== Data for review ==

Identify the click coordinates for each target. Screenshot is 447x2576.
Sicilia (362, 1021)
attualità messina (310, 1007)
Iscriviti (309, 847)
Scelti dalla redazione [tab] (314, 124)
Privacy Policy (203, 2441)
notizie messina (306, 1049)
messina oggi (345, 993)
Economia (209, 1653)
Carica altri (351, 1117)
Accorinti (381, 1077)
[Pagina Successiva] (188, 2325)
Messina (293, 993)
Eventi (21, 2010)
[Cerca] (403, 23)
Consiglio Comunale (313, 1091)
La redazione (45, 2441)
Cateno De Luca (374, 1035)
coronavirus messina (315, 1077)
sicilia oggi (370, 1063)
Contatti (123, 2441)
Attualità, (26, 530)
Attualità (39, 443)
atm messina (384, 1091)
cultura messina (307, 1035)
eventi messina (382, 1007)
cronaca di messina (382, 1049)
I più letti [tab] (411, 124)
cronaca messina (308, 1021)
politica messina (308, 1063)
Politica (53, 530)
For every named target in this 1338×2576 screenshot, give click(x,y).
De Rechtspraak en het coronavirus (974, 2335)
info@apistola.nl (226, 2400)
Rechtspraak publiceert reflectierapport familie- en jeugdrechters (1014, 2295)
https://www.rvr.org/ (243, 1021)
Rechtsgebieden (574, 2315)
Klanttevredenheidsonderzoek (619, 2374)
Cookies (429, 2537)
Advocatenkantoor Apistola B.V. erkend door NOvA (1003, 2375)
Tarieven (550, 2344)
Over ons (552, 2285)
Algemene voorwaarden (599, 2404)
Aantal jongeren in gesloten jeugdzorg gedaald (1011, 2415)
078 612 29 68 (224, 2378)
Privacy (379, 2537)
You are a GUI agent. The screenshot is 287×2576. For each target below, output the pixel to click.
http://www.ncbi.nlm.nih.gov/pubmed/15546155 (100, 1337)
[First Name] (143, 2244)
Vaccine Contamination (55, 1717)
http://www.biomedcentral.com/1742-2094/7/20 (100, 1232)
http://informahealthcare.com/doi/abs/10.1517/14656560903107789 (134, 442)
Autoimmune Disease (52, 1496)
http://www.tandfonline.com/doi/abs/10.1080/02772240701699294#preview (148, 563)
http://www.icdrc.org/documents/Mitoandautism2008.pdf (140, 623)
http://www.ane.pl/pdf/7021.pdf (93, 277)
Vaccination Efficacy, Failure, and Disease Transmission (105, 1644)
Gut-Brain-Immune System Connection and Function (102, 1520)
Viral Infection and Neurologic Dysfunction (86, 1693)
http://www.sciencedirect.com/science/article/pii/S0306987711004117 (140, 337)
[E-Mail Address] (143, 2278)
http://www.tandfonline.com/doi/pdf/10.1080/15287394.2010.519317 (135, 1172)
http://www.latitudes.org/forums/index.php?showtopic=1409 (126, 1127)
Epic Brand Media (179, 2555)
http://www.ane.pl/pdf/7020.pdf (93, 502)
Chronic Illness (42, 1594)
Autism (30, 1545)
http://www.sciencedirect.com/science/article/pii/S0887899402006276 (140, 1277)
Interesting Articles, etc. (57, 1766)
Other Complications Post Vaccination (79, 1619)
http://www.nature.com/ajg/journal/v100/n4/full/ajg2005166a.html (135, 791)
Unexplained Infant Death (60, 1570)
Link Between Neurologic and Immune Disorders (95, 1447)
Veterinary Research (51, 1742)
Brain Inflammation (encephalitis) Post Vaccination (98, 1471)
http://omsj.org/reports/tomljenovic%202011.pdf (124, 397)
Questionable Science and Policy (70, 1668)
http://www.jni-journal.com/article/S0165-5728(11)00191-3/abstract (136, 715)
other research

===

-- Prompt --
Report the number of lines in the records that include the string "Disease", and write no other words.

-- Output for this exercise --
2